Excerpts from a dataset
--------------------------------

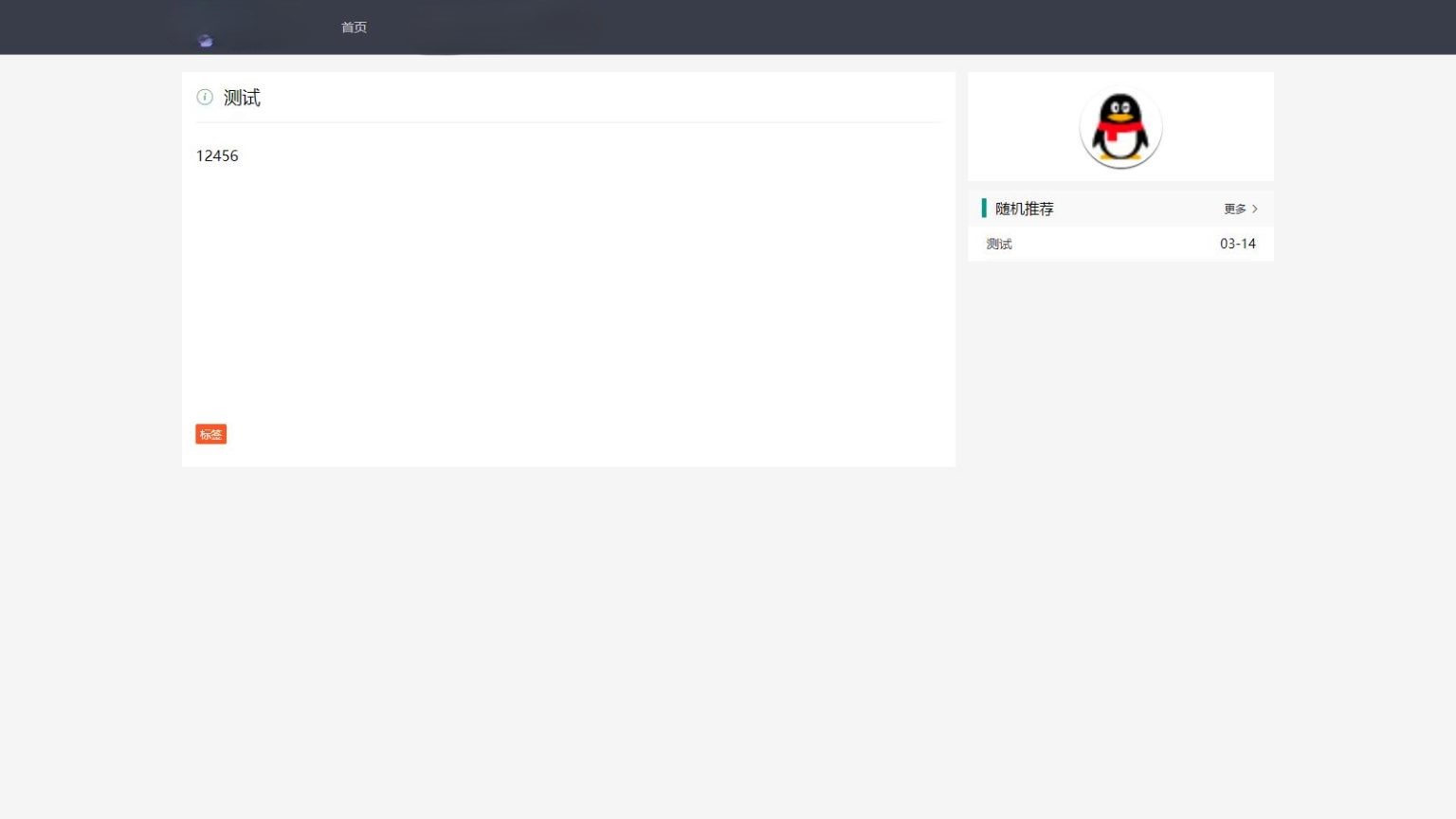The height and width of the screenshot is (819, 1456).
Task: Click the info circle icon beside 测试 title
Action: coord(205,97)
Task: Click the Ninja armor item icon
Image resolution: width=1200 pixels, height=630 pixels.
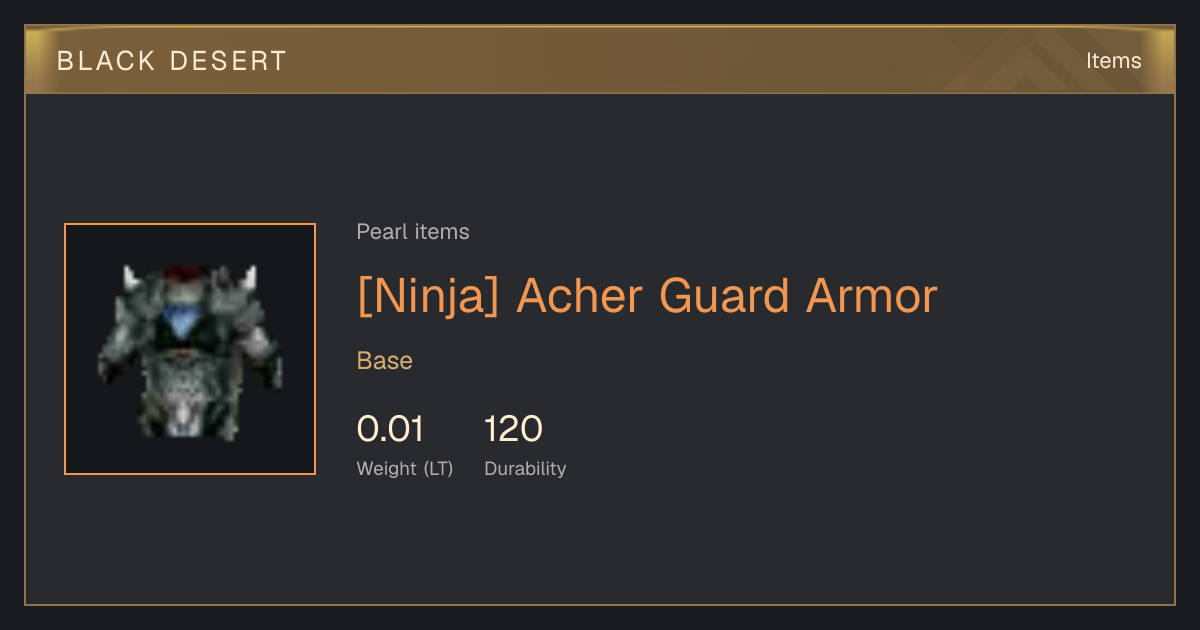Action: [190, 350]
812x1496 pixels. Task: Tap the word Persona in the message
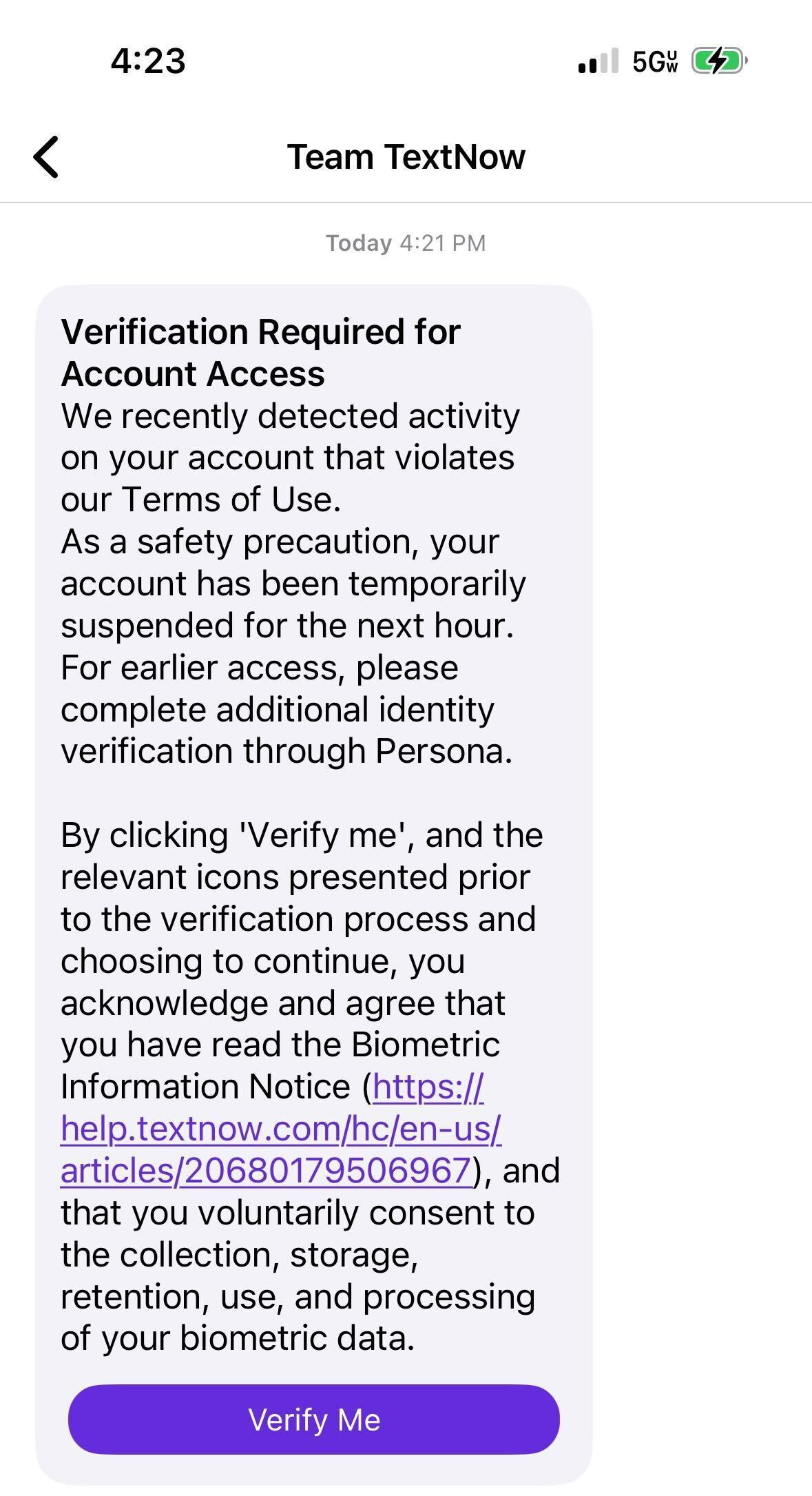tap(442, 751)
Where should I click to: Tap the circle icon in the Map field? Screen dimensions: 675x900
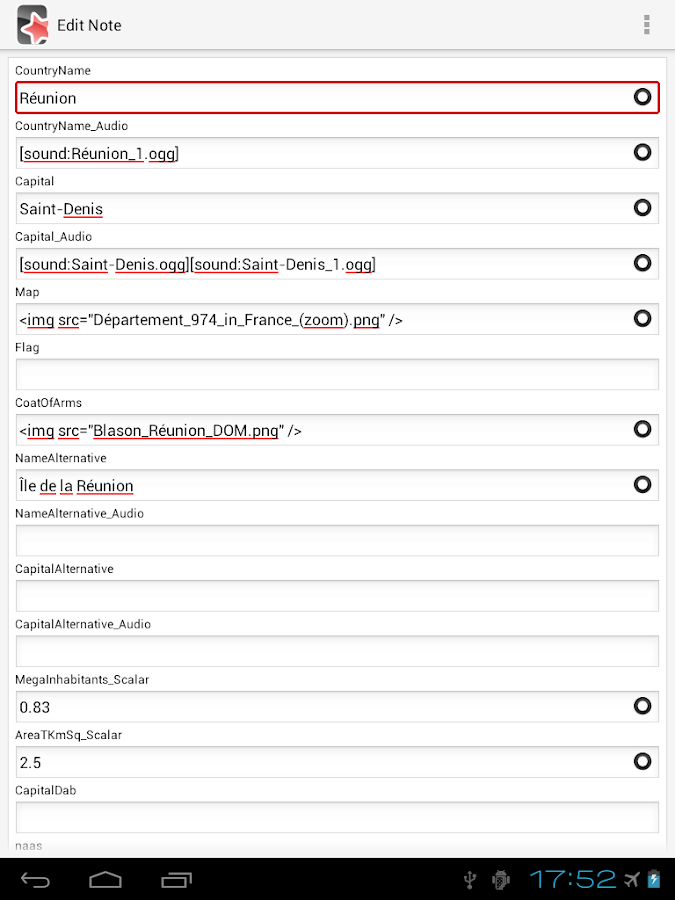(643, 319)
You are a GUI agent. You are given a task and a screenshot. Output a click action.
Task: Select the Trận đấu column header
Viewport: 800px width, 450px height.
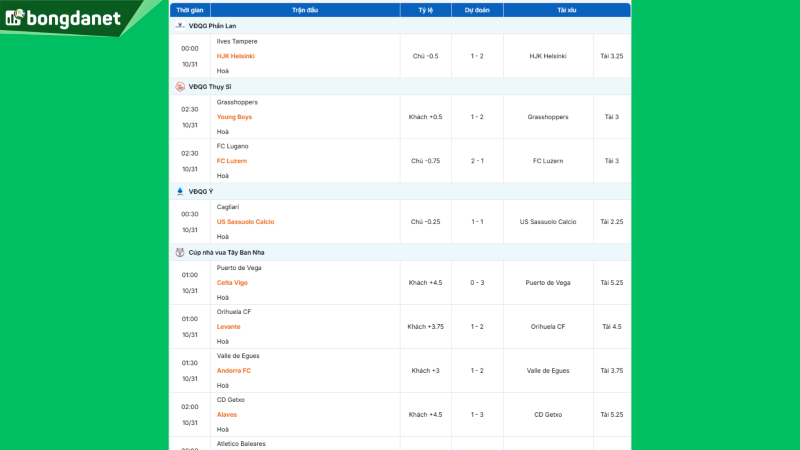click(305, 9)
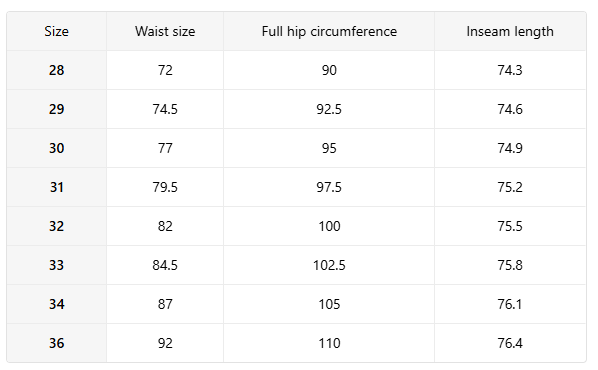Select the size 29 row label
Image resolution: width=598 pixels, height=370 pixels.
(x=56, y=109)
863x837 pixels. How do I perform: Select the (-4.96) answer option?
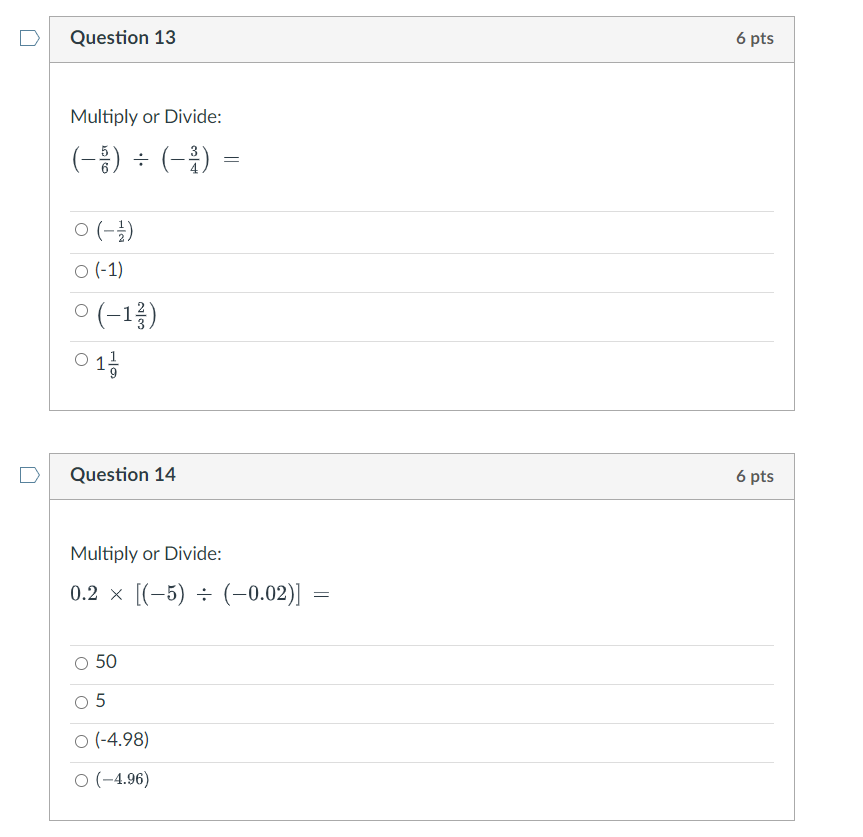point(80,779)
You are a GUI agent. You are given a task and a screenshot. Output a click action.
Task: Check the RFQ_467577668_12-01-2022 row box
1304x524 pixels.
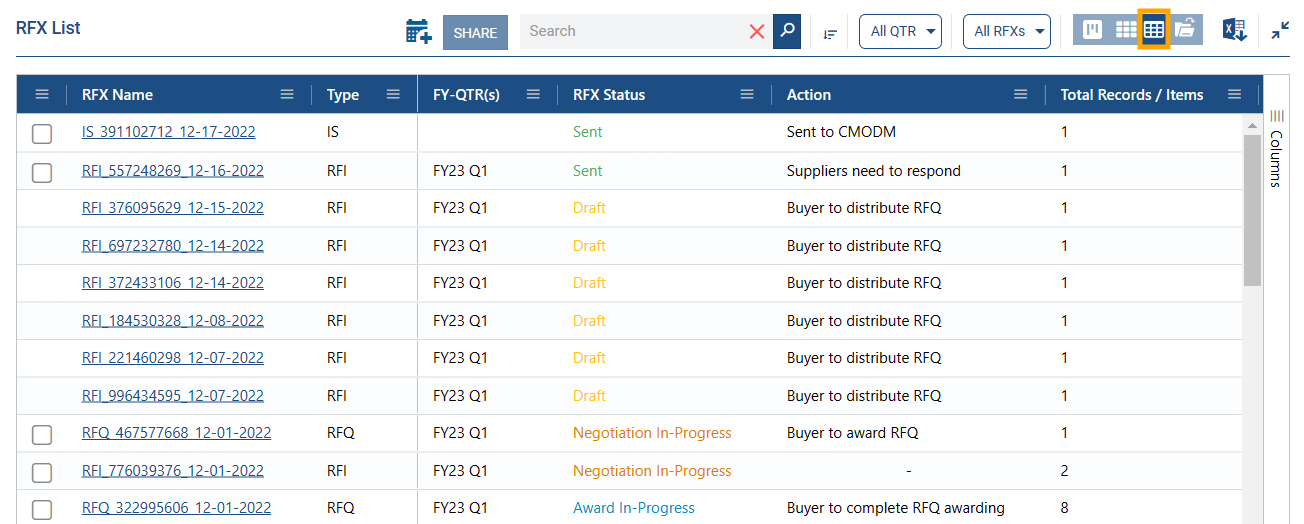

--------------------------------

PROBLEM:
Starting at the line that contains "Where should I", please write out every line to the end of the entries, inclusive, copied exactly and with pictures omitted.

SOLUTION:
Where should I click to: Tap the circle icon in the Map field? Screen dimensions: 675x900
(643, 319)
You are a GUI agent. You are given a task and a screenshot. Output a click action.
Task: Select the Trận đấu column header
Viewport: 800px width, 450px height.
click(305, 9)
Select the size 29 row label
Image resolution: width=598 pixels, height=370 pixels.
(x=56, y=109)
863x837 pixels. How do I perform: Select the (-4.96) answer option?
point(80,779)
You are a GUI agent. You are given a task and a screenshot. Output a click action.
Task: Check the RFQ_467577668_12-01-2022 row box
1304x524 pixels.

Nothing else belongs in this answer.